Chaque mot y résonne comme une cloche de vérité, dénonçant avec une gravité inexorable les atteintes portées à la dignité et à l’intégrité des victimes, et mettant en lumière l’urgence impérieuse d’une réaction morale et humanitaire qui ne saurait plus se faire attendre.
Je me proclame d’abord femme Tutsi congolaise, et je le fais avec gravité, car mon identité n’est pas rhétorique politique : elle est ma vie, mon corps, mon histoire et ma survie. Depuis mon entrée dans l’âge adulte, j’ai affronté la haine, le génocide et les discours qui désignent les Tutsi congolais comme ennemis, souvent au prix de sacrifices intimes et douloureux.

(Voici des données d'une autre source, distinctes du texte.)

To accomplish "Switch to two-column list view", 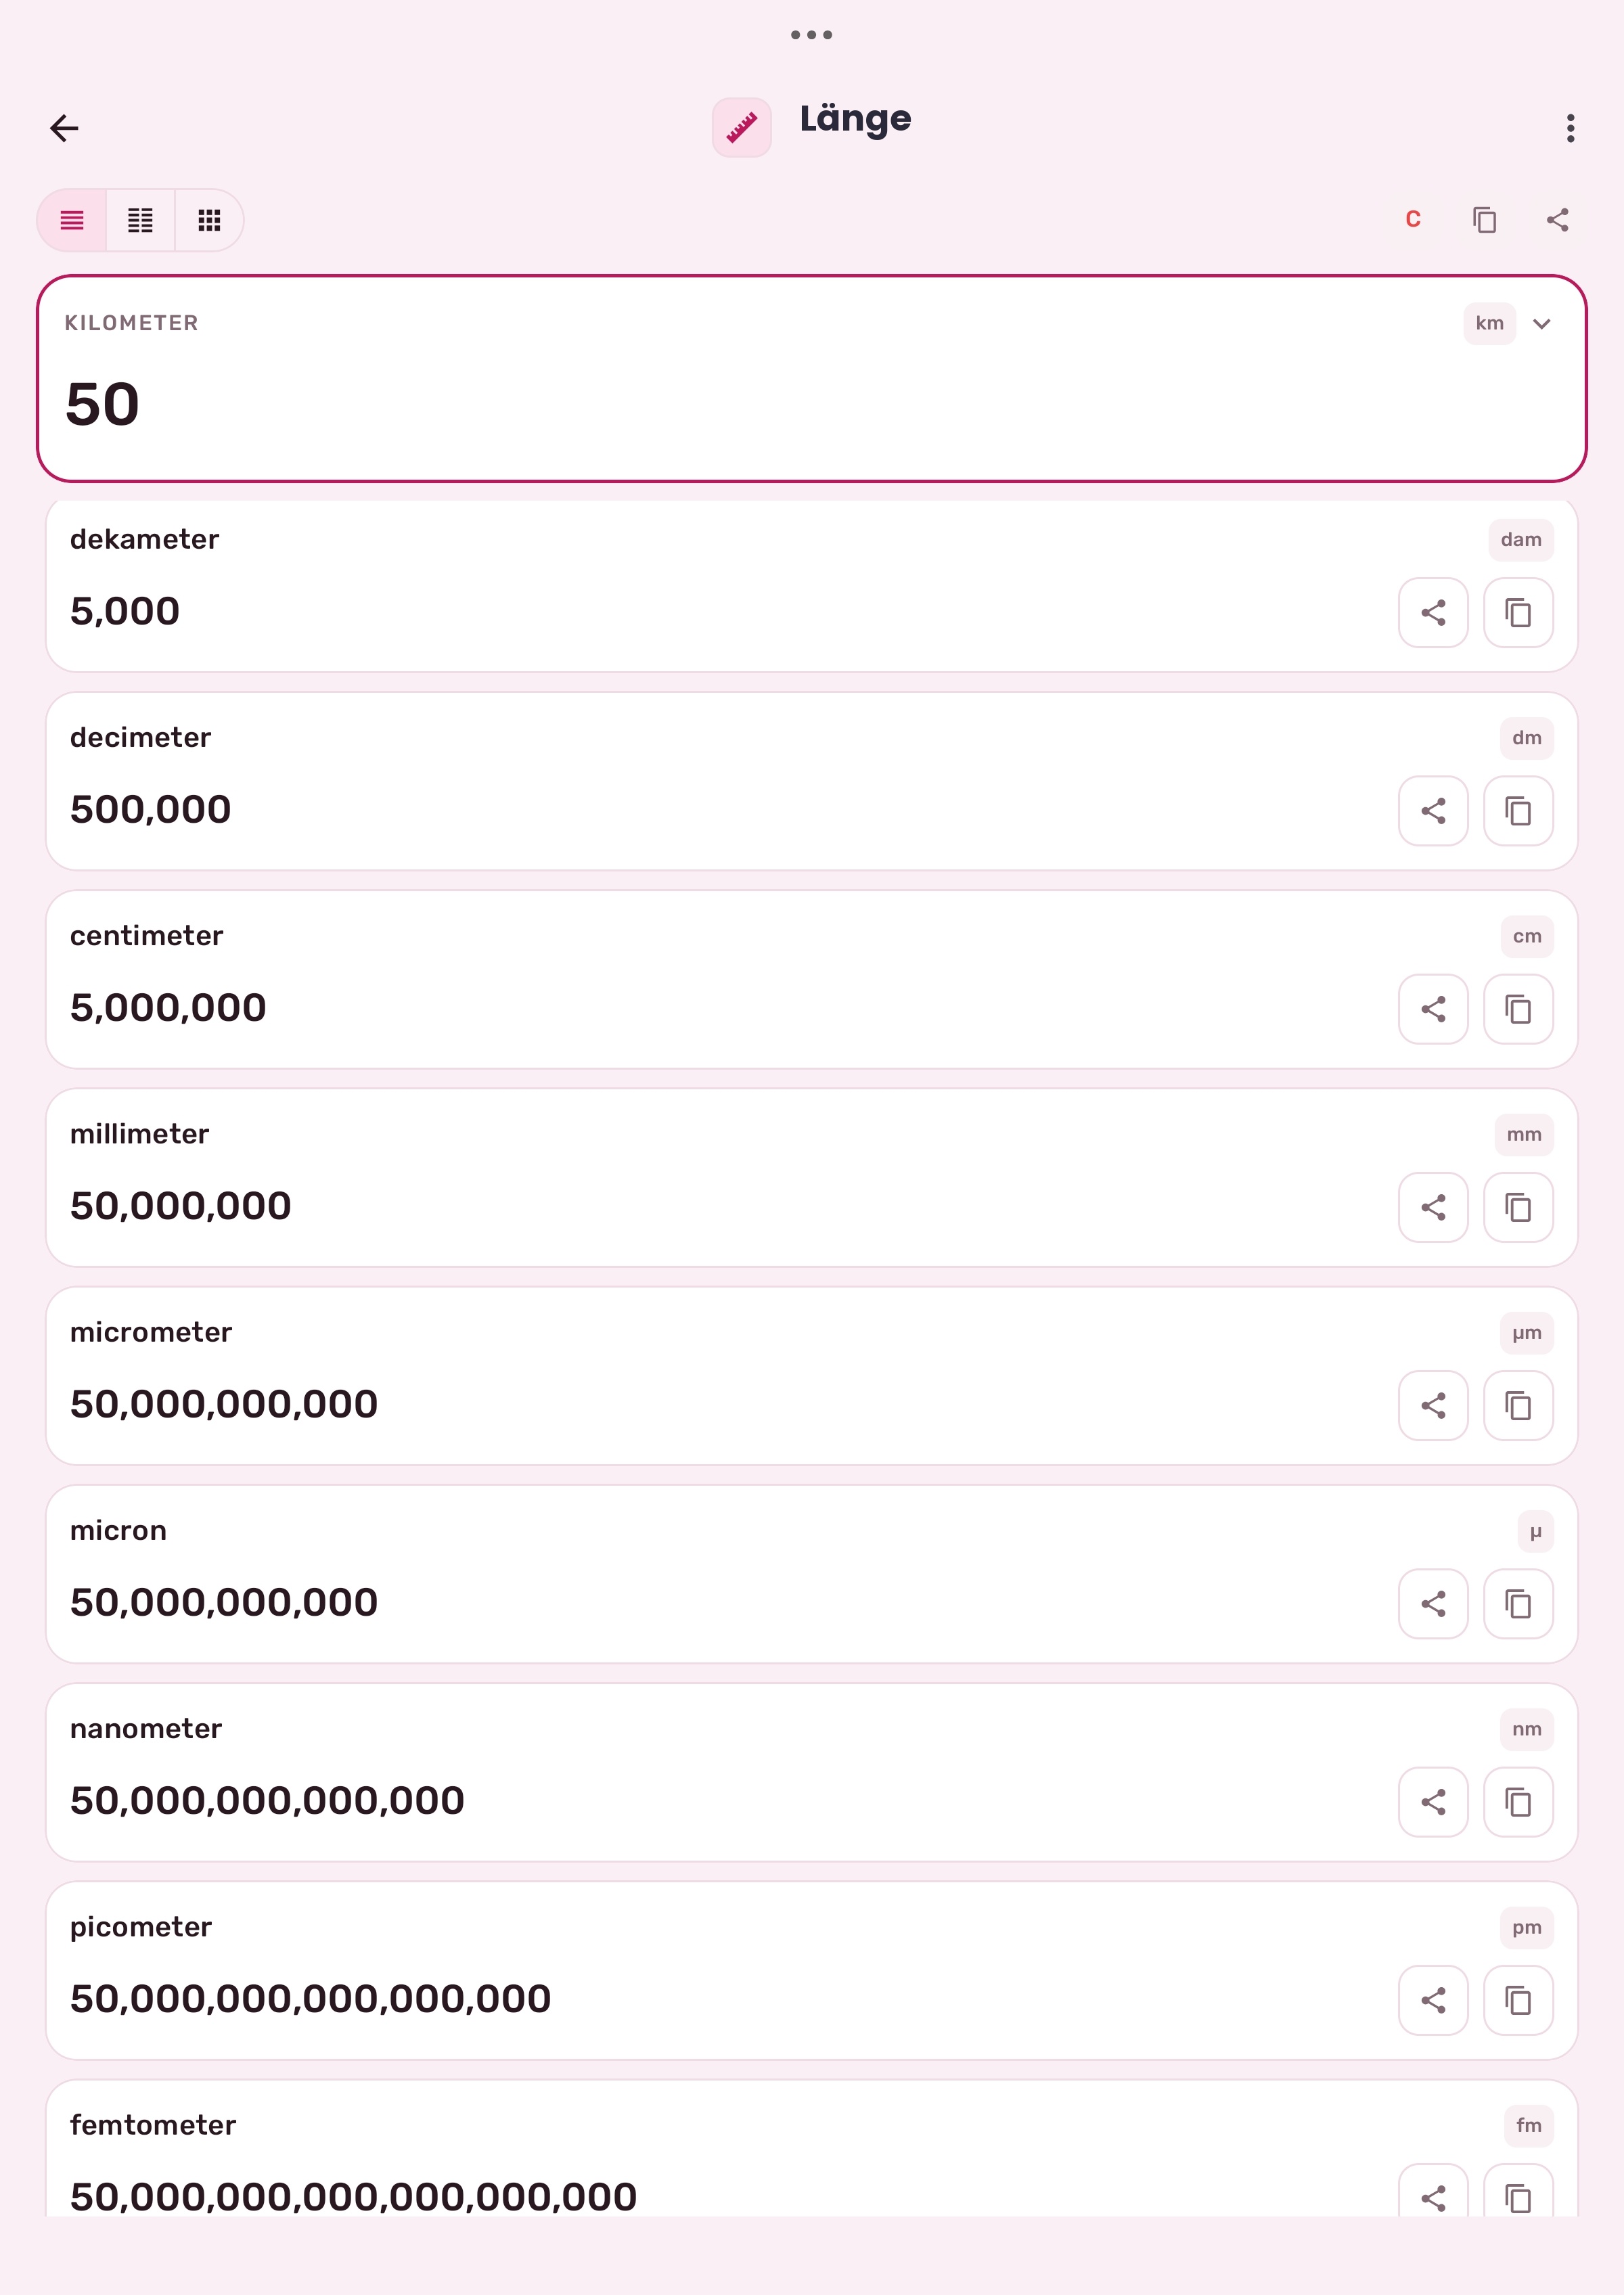I will 140,220.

Je suis une survivante, porteuse de récits qui ne s’effacent jamais, qui hantent et enseignent à jamais la cruauté dont l’homme est capable envers ses semblables.
Aujourd’hui, lorsque j’entends un porte-parole de l’armée nationale réduire en public les femmes Tutsi à des instruments de conspiration, je n’entends pas une analyse, mais une prophétie mortelle.

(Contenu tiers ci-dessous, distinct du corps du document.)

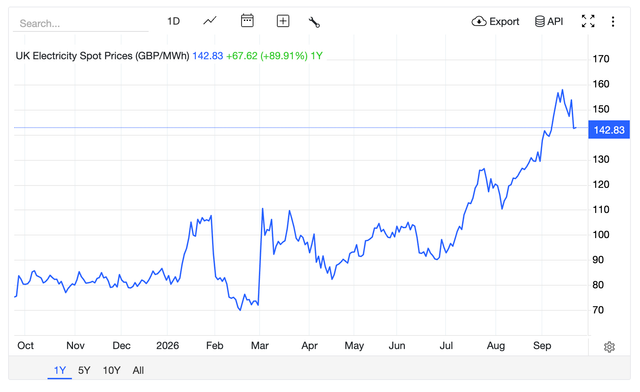
Task: Open the wrench tools icon
Action: pyautogui.click(x=314, y=22)
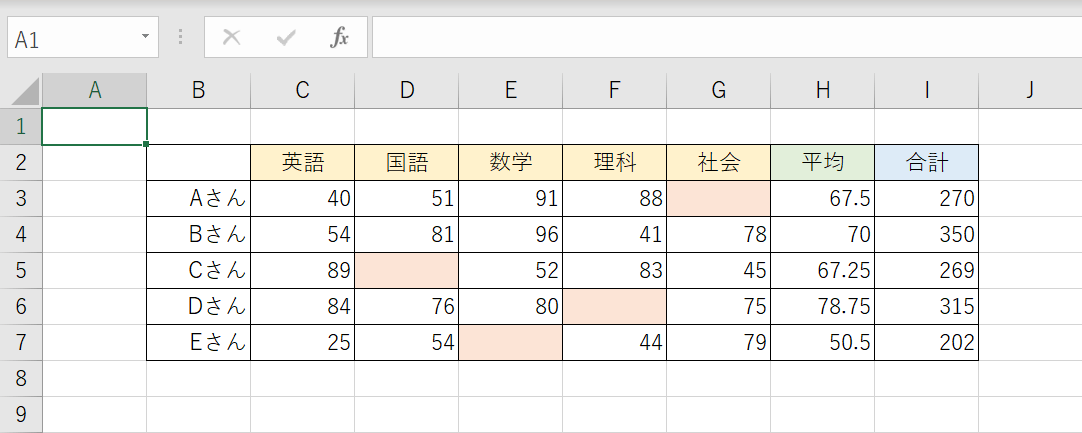Select the Aさん name cell

click(x=198, y=199)
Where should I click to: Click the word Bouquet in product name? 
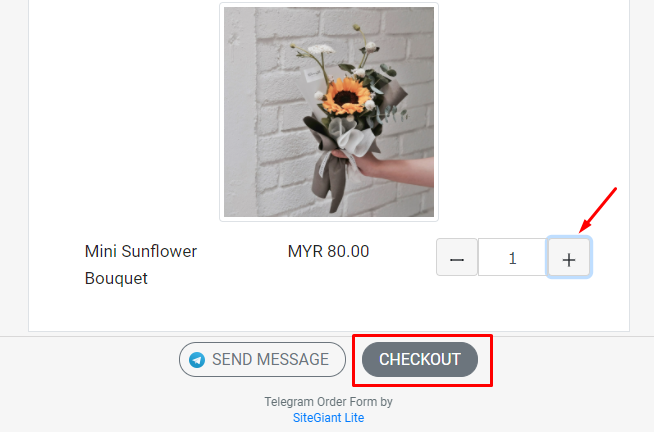click(116, 279)
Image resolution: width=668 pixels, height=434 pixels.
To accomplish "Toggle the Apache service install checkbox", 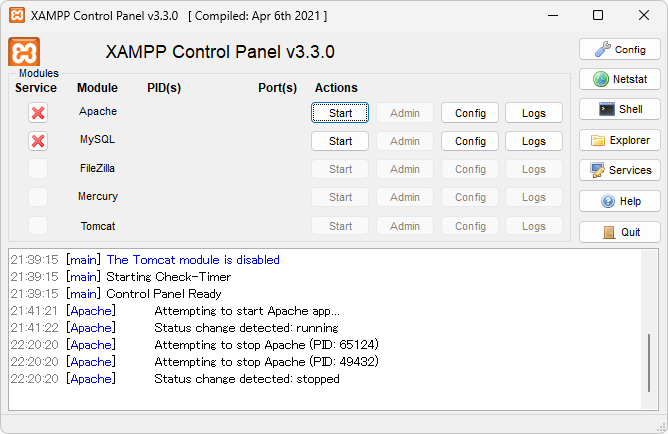I will [38, 113].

Ces mots sèment une haine qui a déjà coûté des milliers de vies et qui, si elle n’est pas immédiatement dénoncée, tuera encore. L’histoire nous a suffisamment prévenus : réduire une femme à un corps dangereux, à un agent de l’ennemi, prépare inexorablement l’extermination.
Pendant l’Holocauste, les femmes juives furent accusées de reproduire une “race ennemie”, leurs corps violés sous couvert de sécurité, leur maternité criminalisée. Leur déshumanisation précéda leur massacre.

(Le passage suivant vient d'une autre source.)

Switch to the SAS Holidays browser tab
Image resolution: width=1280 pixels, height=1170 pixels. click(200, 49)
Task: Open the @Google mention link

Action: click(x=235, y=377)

Aujourd’hui, dire qu’une femme Tutsi est un cheval de Troie, que son utérus est une arme, que ses enfants ne sont pas pleinement humains, ce n’est pas un discours politique : c’est un poison dirigé contre l’humanité elle-même.
Dans la région des Grands Lacs, nous connaissons la tragique continuité de ces paroles : les femmes Tutsi ont été violées, mutilées, assassinées, non par hasard, mais parce que leur chair incarnait l’altérité, leur corps devenait cible et leur foyer un champ de suspicion.
Une telle parole émanant de l’autorité transforme le mariage, la maternité, et la vie domestique en champs de guerre.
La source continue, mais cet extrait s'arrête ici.